In California, when the kitchen drawer couldn’t hold all the used batteries anymore, even after I switched to rechargables, I started storing them in the trunk of my car, ready to jump at the next recycling opportunity should one present itself. I was determined not to miss my chance. I searched recycling websites like Earth911, but batteries were rarely listed, and when I entered my zip code, the site blared error error error. I learned from my online neighborhood group that chain stores like Staples and Best Buy take back batteries, but when I tried, a young sales clerk at Staples reprimanded me with the righteousness of youth, “We only take rechargeable batteries.” Any idea where I could recycle the rest? “How would I know?” she hissed with a disdain that made me realize how outlandish my request sounded. “How do you dispose of your batteries?” I ask my neighbors. Baffled by the question, they answer after a short, stunned pause with the obvious, “We throw them in the trash. Why?”

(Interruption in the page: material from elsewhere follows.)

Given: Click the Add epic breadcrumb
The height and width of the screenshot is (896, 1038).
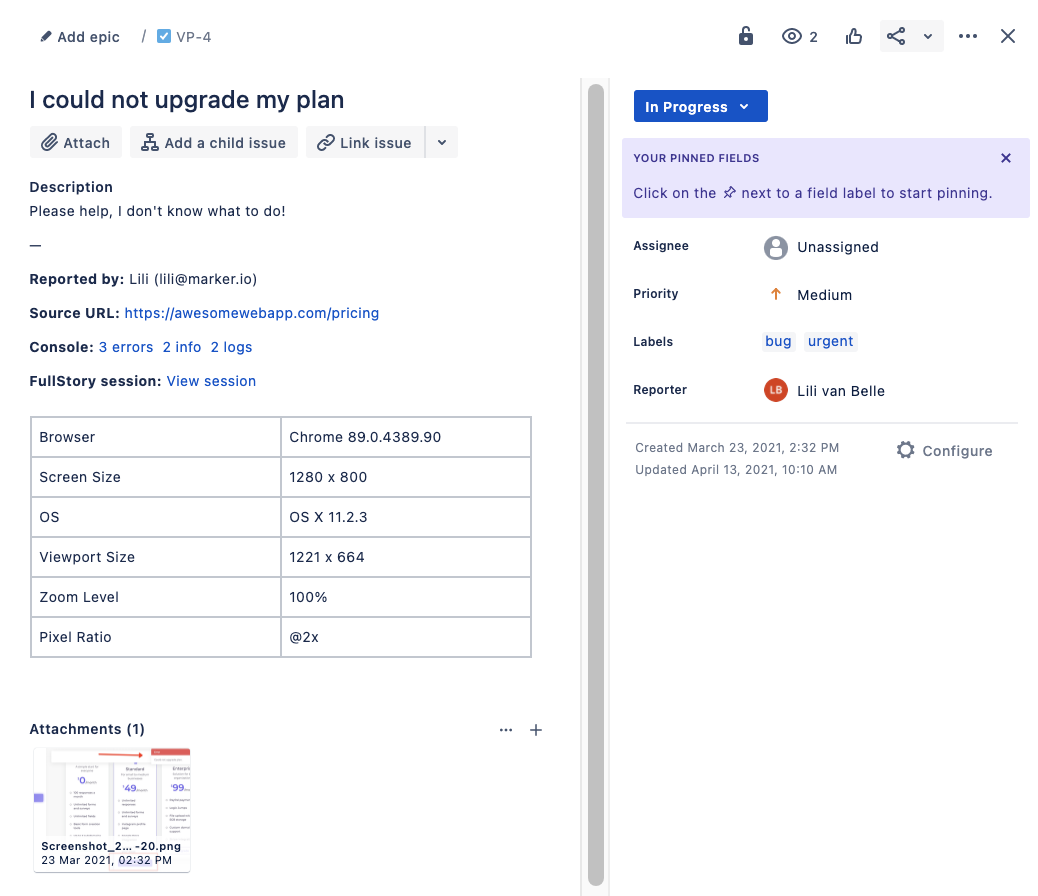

Even my little German one-horse town with its 250 inhabitants had several recycling containers at the village entry, including separate containers for paper and cardboard, green, white and brown glass, and of course, one for batteries. But in the city of Angels, it seems residents still wonder why Europeans train so doggedly in this fringe sport.
The big day
Finally, the big opportunity I had been waiting for arrived: Our local paper announced the biannual electric household goods collection day. Yippie! I joined the queue in the City Hall parking lot early on a Saturday morning, clutching a dead laptop, an old cellphone and, of course, my bag of batteries. When it was my turn, the man in the blue overalls took my laptop and phone, but recoiled at my battery bag. “Ma’am, we don’t take these!”
“But where can I get them recycled, then?” A shrug was the only answer. I almost wanted to cry.
To be clear, if millions of new EVs roll on the highways by 2030, the expected lithium, cobalt and nickel demand for their batteries can’t be met just through recycling, but so far, as Grist explains, “the Climate and Community Project report points out that recyclers have also had little reason to recover lithium, as it’s cheaper to mine.”
Switching to recycling requires political will and taking the devastating impact of mining more seriously than its price tag. As Straubel said in Technology Review, “It simply can’t work unless you have a closed loop for the raw materials. There aren’t enough new raw materials to keep building and throwing them away.”
There is a happy ending. I finally found a place half an hour drive away, only open on Saturdays, from 9 a.m. until 2 p.m. In many parts of the US, you have to be really, really committed to keeping your household batteries out of the landfill.